Ce rôle de justicier permit à Duplessis de prendre le pouvoir en 1936. Si l'on fait abstraction des mandats subséquents, il est possible de voir que, durant son premier mandat (1936-1939), Duplessis n'était pas dénué de vertu. Il passa par exemple une réforme empêchant des ministres du cabinet de sièger sur les conseils d'administration de grandes entreprises. Cependant, Duplessis se buta à la dure réalité du pouvoir. Après la défaite électorale de 1939, il ne se fit plus prendre. Son purgatoire l'incita à se conformer patiemment à la règle de Walpole. Ce n'est pas sans raison que l'on date le début de la Grande noirceur avec le retour au pouvoir de l'Union nationale, en 1944. C'est précisément à ce moment qu'il se mit à la tâche de rénover le système de patronage.

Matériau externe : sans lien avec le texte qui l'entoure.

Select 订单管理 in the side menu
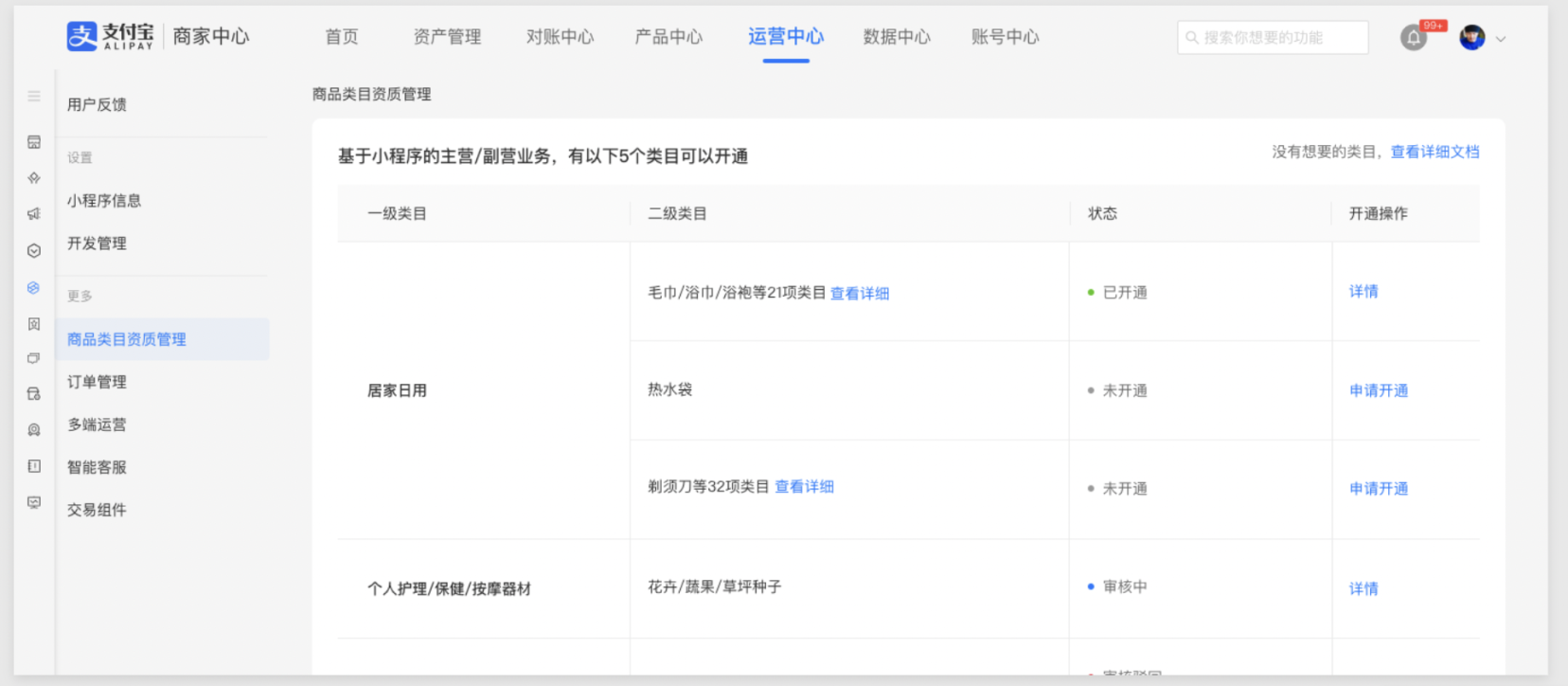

Contrairement à Taschereau, Duplessis ne chercha pas à intégrer de nouveaux groupes ou à ouvrir l'État à d'autres champs d'activité. Il se contenta de consolider les appuis qu'il possédait déjà. D'un côté, l'Union nationale instaura une paix durable avec le clergé et l'entreprise privée; de l'autre, elle mèna une politique hostile à l'égard des syndicats, des universités, du parti libéral et de quelques médias. Elle réussit à faire basculer en sa faveur les tendances de la géographie politique du Québec. Le milieu rural, sous Taschereau, appuyait les libéraux; maintenant, il votait bleu.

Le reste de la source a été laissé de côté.